## [Task requirements]
Down to the last line below, write out every line exactly, starting with the one that contains "At what coordinates" and leaving out the pictures.

## [Data shown]

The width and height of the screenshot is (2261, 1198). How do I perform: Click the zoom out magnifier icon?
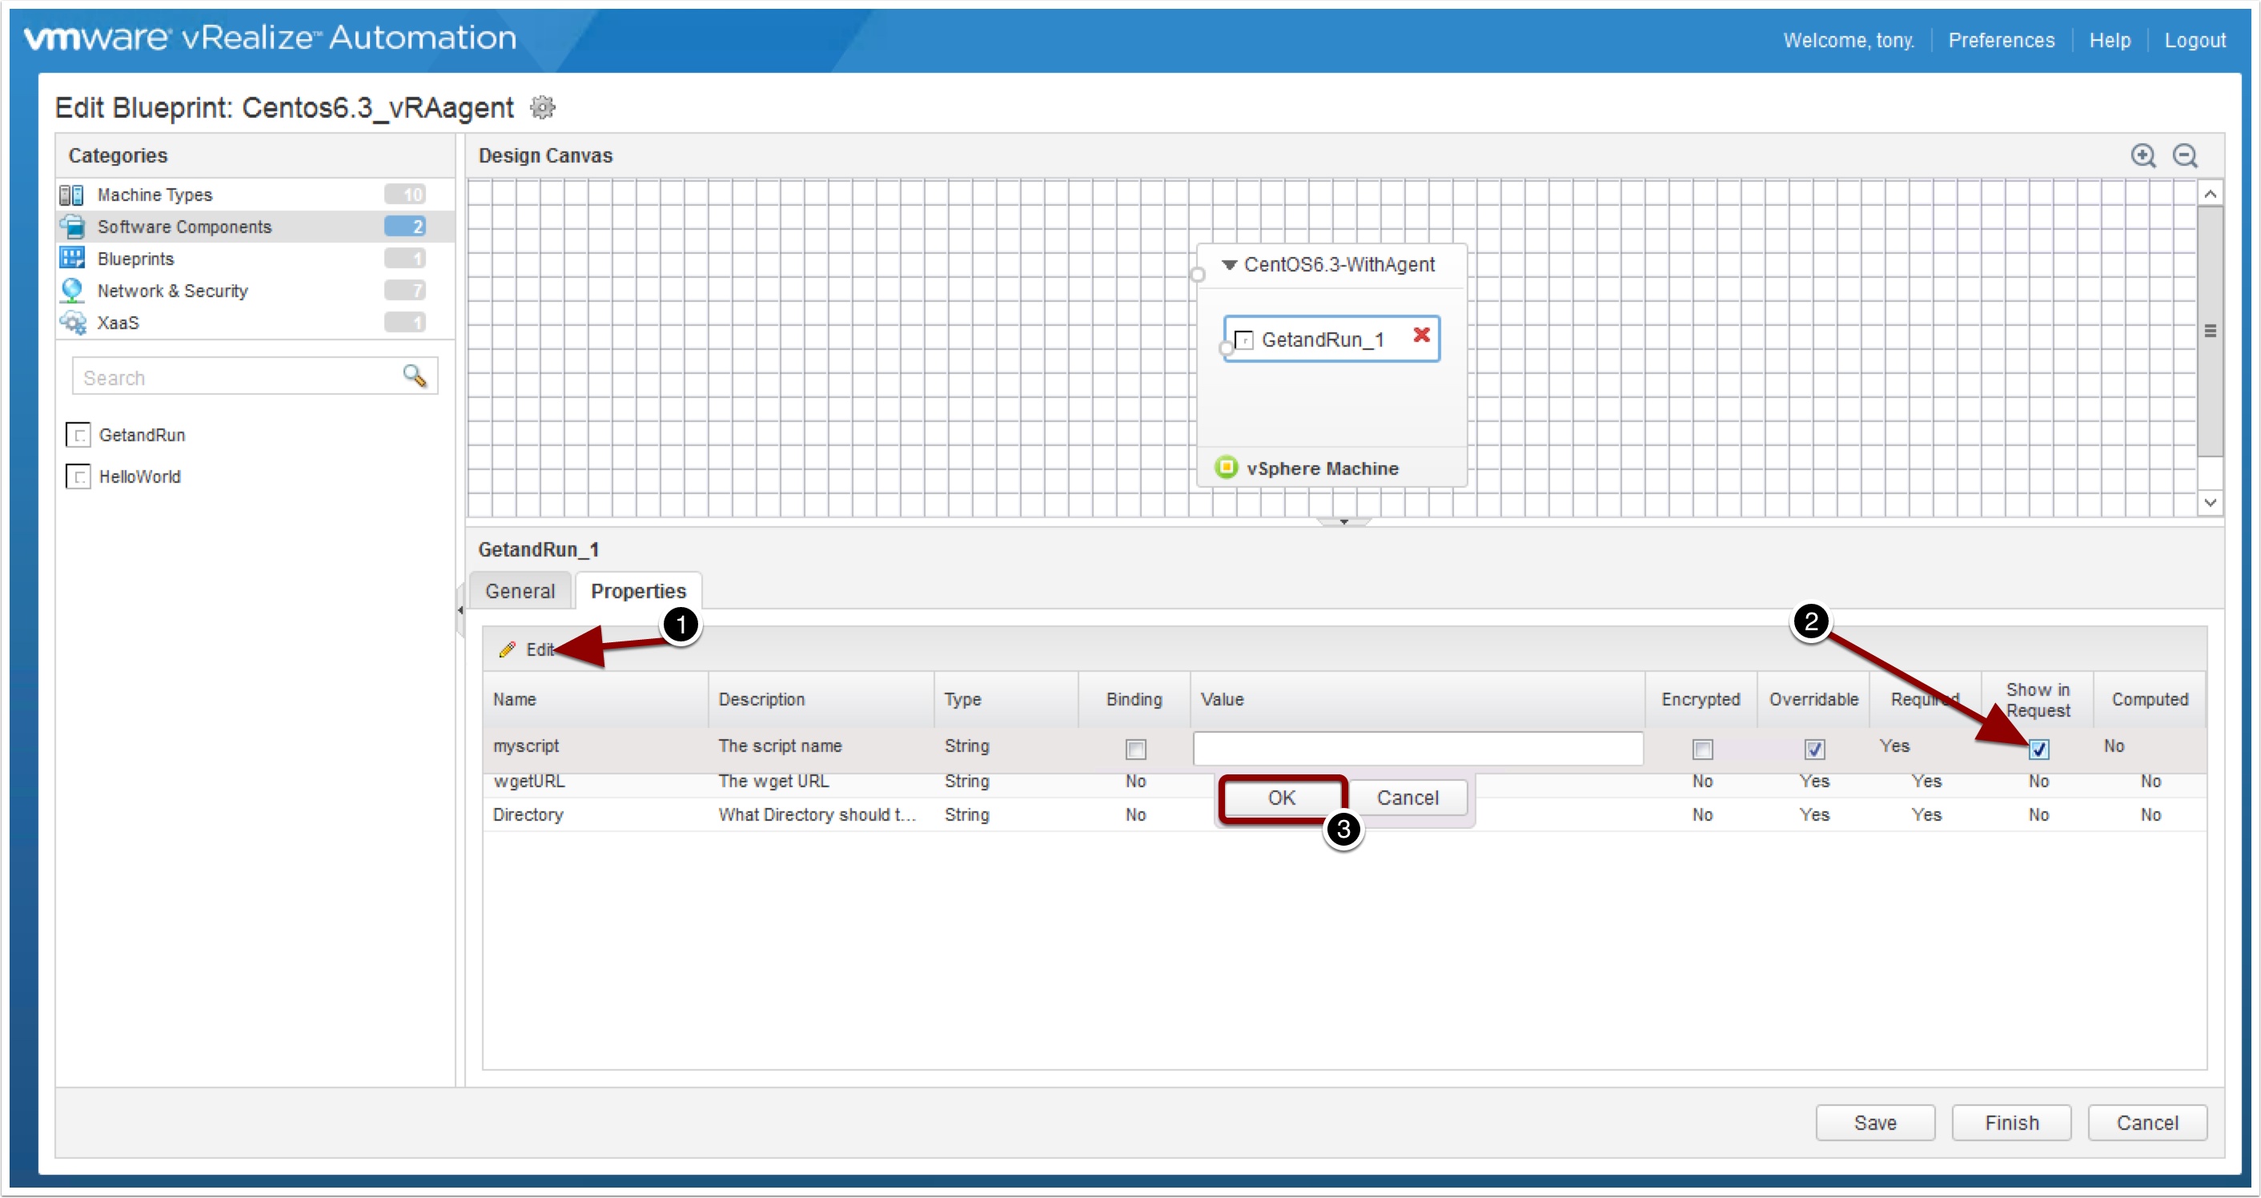[2185, 155]
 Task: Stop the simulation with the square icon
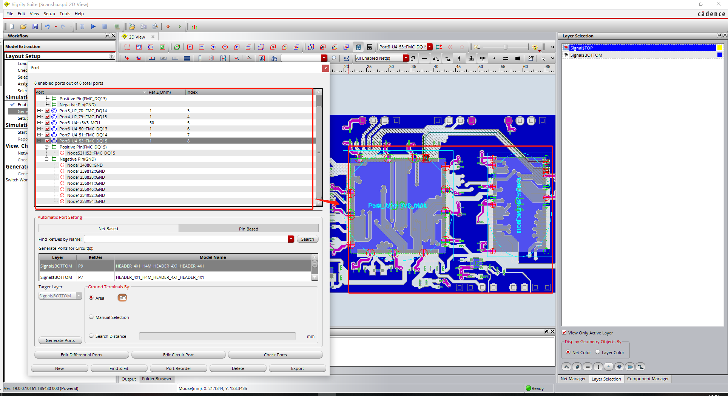pos(105,26)
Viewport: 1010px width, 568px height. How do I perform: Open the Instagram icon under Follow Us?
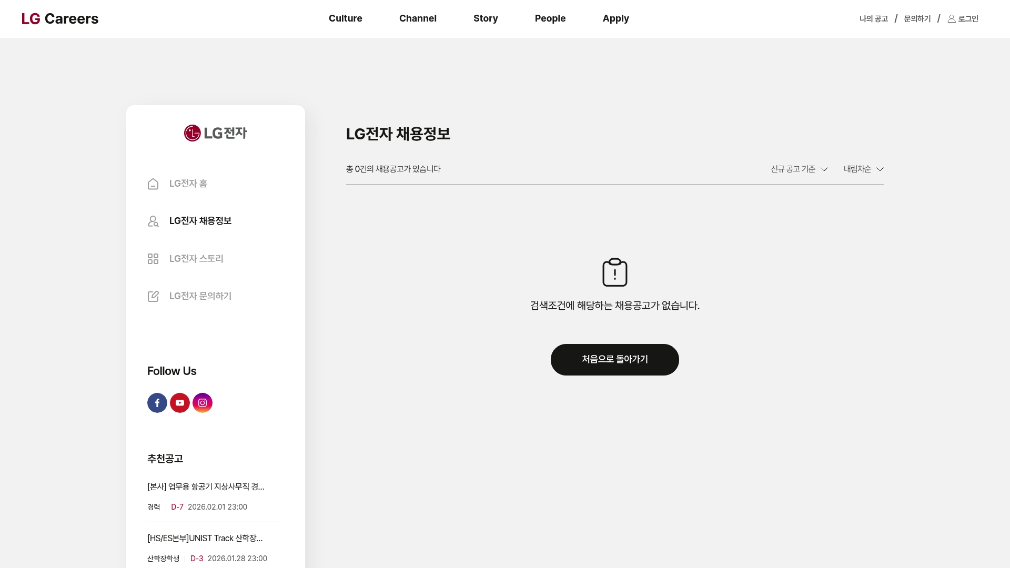click(x=203, y=402)
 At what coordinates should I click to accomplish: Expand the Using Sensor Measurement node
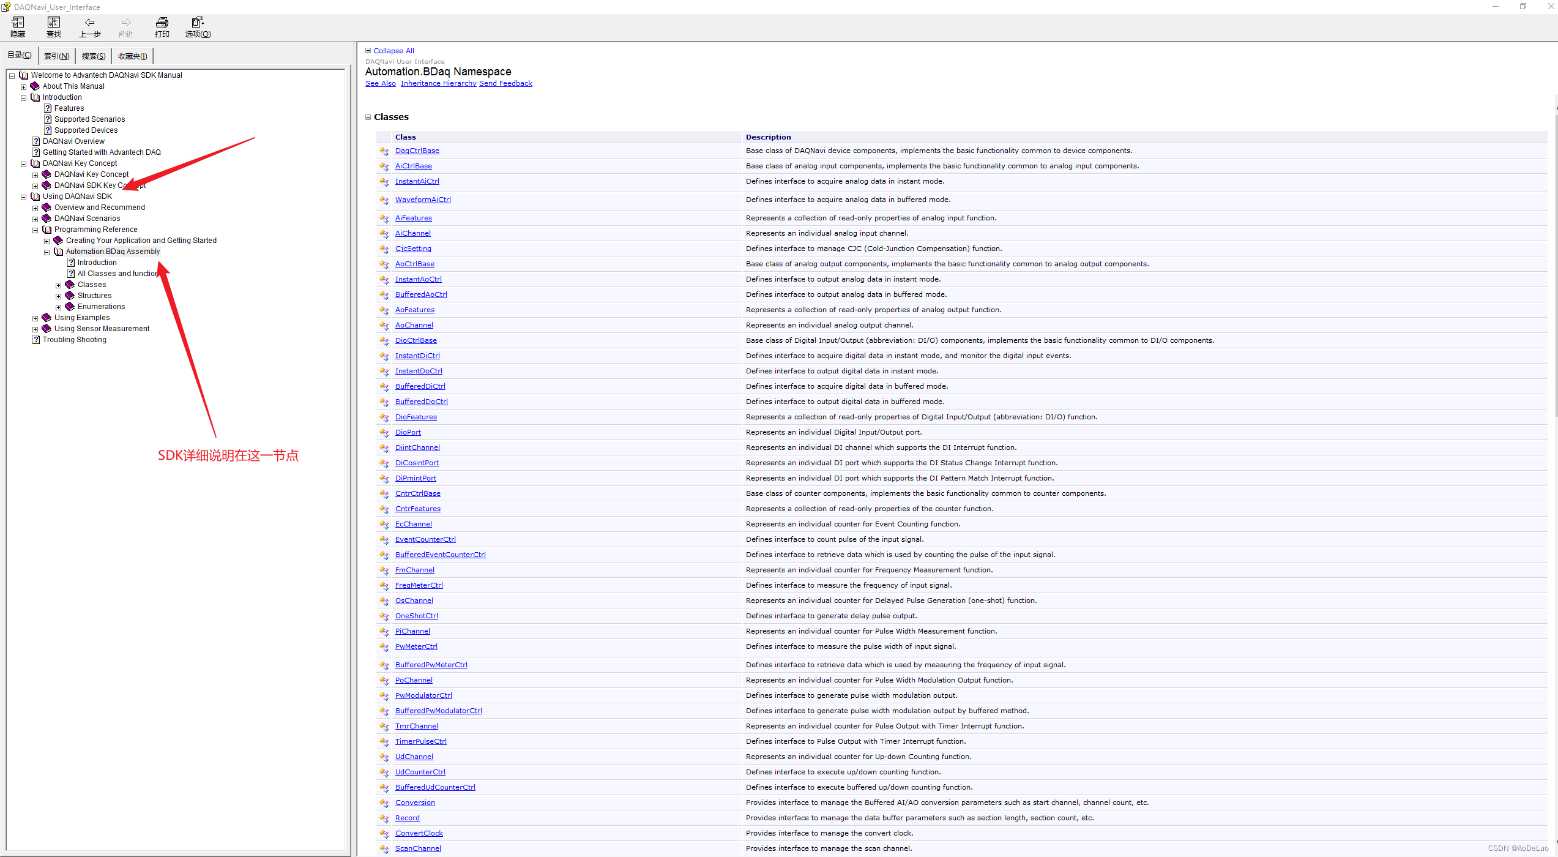click(x=35, y=329)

## [Task solution]
 At what coordinates should I click to accomplish: Expand the Using Sensor Measurement node
click(x=35, y=329)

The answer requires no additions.